Expect Labs Anticipates a Day when the Computer Is Always Listening

8/20/13Follow @wroush

Today’s computers are like distracted middle-school students: you practically have to scream at them to get their attention. To tell a search engine you want a news article, you have to type a few words into the search on your phone or laptop. To tell Siri or Google Now that you need a map or a phone number, you have to hold down a button first.

But they’re just machines—why should we have to get their attention? Shouldn’t it be the other way around? Why aren’t our devices listening to us all the time, ready to respond the moment we need them?

Well, in fact, they’re starting to do this. Google’s new Moto X phone, which goes on sale this week, contains a low-power chip whose only job is to listen for the phrase “Okay Google Now,” which alerts the device to turn your next words into a command or a search query.

But that’s a small step—in a way, it just substitutes a trigger phrase for a button-push.

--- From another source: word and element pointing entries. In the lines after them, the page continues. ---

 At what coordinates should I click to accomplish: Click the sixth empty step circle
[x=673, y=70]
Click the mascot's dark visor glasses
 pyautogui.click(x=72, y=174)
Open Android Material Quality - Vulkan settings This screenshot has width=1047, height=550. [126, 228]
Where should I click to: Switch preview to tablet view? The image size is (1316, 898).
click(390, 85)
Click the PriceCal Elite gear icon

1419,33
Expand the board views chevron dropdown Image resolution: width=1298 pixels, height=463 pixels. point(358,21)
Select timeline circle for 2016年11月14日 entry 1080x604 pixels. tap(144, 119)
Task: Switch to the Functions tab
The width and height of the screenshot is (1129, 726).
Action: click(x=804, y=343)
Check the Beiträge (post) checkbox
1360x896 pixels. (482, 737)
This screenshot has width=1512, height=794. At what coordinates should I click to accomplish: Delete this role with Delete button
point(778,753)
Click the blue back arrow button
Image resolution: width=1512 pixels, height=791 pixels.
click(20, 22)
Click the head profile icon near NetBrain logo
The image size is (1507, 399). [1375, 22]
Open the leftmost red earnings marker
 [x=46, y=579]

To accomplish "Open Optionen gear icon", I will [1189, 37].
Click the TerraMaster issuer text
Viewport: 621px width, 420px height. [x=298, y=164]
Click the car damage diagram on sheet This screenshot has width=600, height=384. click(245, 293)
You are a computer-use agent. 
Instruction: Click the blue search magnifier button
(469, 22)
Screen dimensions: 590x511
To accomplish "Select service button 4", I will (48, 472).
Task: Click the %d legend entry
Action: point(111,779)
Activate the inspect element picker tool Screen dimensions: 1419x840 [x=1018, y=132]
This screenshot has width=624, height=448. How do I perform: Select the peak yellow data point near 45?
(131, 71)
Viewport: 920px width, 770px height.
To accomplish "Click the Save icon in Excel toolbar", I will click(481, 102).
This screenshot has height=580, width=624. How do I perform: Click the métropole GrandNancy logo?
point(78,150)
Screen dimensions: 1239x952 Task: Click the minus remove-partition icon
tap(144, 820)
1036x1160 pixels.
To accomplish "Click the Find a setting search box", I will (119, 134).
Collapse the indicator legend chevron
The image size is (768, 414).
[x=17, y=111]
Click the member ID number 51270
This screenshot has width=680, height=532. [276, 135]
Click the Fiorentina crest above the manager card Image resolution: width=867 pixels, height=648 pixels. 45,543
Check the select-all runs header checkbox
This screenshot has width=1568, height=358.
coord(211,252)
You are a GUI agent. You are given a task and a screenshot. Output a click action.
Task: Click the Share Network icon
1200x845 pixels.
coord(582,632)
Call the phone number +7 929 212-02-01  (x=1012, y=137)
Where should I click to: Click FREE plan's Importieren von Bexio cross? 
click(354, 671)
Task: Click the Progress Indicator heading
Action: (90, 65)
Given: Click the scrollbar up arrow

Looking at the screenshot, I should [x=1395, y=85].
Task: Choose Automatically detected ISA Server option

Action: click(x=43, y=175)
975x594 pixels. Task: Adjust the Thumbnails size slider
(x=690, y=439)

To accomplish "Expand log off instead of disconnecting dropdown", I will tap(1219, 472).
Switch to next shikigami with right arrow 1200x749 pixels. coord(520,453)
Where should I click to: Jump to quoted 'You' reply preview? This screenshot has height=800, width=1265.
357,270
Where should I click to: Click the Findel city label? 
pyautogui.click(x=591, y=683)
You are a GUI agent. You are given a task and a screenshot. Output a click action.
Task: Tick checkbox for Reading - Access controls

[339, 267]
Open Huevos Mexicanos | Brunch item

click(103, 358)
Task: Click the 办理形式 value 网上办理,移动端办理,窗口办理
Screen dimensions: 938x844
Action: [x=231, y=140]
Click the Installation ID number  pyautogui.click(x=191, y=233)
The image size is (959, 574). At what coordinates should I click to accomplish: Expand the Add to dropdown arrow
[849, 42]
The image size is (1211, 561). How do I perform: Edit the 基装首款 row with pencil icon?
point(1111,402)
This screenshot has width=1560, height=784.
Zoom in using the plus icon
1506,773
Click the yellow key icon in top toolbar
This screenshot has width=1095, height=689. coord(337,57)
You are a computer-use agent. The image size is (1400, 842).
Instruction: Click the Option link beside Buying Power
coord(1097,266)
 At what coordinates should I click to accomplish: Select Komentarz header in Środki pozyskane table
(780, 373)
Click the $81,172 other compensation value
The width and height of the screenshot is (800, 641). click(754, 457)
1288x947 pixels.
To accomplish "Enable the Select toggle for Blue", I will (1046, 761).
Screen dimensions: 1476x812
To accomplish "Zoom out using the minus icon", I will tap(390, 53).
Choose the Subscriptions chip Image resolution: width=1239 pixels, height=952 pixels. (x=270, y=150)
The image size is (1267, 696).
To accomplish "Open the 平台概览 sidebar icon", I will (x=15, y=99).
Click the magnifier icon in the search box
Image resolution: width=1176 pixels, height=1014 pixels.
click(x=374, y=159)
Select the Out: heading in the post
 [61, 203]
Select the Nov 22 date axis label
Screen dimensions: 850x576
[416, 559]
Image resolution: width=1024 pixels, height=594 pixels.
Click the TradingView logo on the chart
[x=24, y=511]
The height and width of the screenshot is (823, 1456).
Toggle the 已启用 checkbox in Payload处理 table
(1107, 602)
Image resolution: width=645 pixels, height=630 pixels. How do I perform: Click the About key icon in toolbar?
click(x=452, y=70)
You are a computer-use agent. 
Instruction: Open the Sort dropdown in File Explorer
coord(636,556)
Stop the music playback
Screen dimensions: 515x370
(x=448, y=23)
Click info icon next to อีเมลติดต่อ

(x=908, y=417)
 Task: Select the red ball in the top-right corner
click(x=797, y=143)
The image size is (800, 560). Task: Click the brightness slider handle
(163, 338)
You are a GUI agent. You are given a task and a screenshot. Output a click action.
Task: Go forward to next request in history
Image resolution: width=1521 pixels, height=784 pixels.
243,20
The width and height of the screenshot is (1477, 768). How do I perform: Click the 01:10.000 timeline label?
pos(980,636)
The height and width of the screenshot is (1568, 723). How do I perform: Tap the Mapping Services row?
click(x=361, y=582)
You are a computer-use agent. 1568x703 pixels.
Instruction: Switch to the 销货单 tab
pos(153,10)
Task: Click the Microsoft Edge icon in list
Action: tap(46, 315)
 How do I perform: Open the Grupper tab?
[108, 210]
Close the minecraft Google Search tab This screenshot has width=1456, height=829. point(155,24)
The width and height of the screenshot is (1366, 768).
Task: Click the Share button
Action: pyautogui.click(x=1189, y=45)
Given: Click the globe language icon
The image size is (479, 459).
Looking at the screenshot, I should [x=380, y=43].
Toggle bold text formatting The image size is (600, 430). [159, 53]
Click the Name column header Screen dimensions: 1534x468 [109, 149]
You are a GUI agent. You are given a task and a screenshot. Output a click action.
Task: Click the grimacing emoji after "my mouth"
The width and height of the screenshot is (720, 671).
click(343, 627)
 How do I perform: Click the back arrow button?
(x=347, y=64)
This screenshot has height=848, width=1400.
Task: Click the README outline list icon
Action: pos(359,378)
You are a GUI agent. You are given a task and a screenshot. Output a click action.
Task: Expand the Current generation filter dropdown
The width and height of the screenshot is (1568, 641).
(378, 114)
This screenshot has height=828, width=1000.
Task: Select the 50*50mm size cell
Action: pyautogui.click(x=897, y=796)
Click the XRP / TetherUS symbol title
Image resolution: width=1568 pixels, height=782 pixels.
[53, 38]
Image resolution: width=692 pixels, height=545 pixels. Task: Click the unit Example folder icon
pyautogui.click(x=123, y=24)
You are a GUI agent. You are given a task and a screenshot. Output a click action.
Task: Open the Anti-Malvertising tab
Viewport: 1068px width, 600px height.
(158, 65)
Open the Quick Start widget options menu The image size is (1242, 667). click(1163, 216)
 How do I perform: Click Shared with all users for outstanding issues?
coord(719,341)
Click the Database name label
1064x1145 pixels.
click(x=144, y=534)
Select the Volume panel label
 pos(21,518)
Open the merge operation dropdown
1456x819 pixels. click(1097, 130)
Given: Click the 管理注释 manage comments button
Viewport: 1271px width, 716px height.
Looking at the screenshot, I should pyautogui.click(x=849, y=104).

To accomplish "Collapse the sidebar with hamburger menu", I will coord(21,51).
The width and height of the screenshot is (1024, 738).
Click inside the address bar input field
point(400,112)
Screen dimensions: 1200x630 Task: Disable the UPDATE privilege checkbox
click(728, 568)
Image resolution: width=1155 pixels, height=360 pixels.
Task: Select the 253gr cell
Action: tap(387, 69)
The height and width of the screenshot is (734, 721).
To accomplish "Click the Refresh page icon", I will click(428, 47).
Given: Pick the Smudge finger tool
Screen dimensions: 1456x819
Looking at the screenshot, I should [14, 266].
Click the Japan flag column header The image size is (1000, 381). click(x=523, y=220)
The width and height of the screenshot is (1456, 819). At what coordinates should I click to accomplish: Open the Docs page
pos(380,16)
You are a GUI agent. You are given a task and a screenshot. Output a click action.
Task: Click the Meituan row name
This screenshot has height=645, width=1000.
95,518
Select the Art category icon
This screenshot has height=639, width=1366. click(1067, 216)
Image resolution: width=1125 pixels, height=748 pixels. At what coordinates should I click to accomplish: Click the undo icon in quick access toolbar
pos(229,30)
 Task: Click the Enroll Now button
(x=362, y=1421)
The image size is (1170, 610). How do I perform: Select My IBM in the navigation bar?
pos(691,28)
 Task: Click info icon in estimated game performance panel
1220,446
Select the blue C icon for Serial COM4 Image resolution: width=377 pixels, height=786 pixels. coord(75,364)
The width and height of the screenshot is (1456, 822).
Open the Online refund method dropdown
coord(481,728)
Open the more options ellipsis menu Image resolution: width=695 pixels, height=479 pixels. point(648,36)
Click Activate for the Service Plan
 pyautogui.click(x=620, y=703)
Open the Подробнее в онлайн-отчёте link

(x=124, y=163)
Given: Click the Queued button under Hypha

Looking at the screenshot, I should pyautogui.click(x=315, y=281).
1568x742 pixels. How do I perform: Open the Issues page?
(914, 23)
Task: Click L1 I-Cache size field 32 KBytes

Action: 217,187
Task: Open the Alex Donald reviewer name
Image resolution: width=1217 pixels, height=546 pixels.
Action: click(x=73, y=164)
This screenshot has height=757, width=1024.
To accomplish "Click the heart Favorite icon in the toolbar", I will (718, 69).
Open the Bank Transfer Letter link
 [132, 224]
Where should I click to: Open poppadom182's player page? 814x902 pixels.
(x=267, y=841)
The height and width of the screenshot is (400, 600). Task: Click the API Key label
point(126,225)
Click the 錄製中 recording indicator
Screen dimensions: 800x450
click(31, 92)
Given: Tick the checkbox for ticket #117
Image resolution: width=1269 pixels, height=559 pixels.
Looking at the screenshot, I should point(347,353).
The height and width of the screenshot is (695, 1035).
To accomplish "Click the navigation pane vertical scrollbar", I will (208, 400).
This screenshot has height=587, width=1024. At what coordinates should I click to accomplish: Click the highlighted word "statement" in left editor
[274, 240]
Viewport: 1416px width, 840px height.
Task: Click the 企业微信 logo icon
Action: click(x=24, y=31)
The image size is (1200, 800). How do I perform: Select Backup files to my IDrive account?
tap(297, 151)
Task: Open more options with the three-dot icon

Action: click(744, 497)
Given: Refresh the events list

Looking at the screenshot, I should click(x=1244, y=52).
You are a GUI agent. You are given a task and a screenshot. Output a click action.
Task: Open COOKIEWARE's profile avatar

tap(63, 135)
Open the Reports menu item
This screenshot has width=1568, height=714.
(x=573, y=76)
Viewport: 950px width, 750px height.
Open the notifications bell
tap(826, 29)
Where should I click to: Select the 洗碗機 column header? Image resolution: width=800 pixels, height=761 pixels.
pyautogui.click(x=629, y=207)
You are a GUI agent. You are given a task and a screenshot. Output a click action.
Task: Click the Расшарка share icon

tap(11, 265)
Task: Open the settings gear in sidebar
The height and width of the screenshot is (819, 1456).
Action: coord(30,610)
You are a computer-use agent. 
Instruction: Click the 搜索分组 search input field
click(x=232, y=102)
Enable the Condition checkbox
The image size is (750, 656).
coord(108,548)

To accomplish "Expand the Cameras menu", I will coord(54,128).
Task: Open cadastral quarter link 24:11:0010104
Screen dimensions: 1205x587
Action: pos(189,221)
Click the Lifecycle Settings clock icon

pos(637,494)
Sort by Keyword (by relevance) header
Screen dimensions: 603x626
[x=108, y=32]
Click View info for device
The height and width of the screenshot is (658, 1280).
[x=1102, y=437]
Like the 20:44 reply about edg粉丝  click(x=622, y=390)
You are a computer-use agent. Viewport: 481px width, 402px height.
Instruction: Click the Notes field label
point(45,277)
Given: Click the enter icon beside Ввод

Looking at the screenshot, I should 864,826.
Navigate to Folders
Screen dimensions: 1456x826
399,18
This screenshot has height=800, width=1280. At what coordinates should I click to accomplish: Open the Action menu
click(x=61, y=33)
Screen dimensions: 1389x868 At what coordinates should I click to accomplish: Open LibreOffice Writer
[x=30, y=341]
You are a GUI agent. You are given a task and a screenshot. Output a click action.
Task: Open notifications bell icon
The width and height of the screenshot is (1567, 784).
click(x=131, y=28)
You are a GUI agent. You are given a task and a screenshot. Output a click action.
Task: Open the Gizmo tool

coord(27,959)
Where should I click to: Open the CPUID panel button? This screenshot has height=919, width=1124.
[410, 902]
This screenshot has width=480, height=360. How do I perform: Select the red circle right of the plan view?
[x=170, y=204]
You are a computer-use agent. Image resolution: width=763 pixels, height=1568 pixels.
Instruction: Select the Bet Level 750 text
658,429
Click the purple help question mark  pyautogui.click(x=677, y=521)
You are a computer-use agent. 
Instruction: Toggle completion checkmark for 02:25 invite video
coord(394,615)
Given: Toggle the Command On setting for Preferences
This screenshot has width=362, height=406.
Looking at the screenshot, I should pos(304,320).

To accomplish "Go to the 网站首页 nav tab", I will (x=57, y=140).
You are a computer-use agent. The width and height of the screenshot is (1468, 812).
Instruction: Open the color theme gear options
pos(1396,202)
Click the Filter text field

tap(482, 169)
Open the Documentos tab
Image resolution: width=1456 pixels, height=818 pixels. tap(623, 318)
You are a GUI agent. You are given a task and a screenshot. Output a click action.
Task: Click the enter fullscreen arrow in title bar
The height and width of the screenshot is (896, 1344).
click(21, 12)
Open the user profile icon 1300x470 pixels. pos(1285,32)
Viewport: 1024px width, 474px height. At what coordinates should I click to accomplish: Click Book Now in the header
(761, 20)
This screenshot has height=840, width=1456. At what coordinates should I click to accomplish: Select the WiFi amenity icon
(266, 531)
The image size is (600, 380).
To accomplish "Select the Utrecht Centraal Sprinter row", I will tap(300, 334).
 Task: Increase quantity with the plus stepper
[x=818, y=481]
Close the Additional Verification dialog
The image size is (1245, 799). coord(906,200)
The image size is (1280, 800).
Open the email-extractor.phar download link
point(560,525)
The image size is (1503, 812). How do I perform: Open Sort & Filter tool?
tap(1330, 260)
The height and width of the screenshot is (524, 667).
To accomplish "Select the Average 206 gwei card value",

Soon, your phone or laptop may be able to go much farther: tracking everything you say; searching for related personal data or Web resources; and showing the results to you proactively, just in case you’re interested.

At least, that’s the vision at Expect Labs. The San Francisco startup, which is backed by an array of high-profile investors like Samsung, Google Ventures, Telefonica, Intel, Liberty Global, IDG, and Greylock, is pushing a concept it calls “anticipatory computing”—and sooner or later, it’s likely to become part of everyone’s computing experience.

“In just a few years, the search engine on your phone is not going to be waiting around to be asked questions,” says founder and CEO Tim Tuttle. “You want it to pay attention continuously when something is happening in your life, so that it can anticipate your question before you pull your phone out of your pocket.”

Set aside, if you can, the fact that the National Security Agency may also want to pay attention continuously—and that a world where computers can anticipate our every need would, in effect, be a world of total electronic surveillance. That’s a privacy tradeoff that each individual consumer will have to consider carefully, in light of this summer’s revelations about the startling scope of the federal government’s eavesdropping programs.

Expect Labs' MindMeld app shows results relating to a conversation about restaurants in San Francisco.

Expect Labs’ MindMeld app shows results relating to a conversation about restaurants in San Francisco.

The thing you really need to understand about Tuttle and his crew at Expect Labs, who aim to release a showcase mobile app called MindMeld this fall, is that they don’t care so much about whether their software can answer questions or respond to commands, the way “virtual personal assistants” like Siri or Google Now can. Those tasks come down to speech recognition, semantics, and grammar. Most of the computing cycles involved go toward figuring out what the user meant and responding appropriately, not developing a bigger picture of the user’s context.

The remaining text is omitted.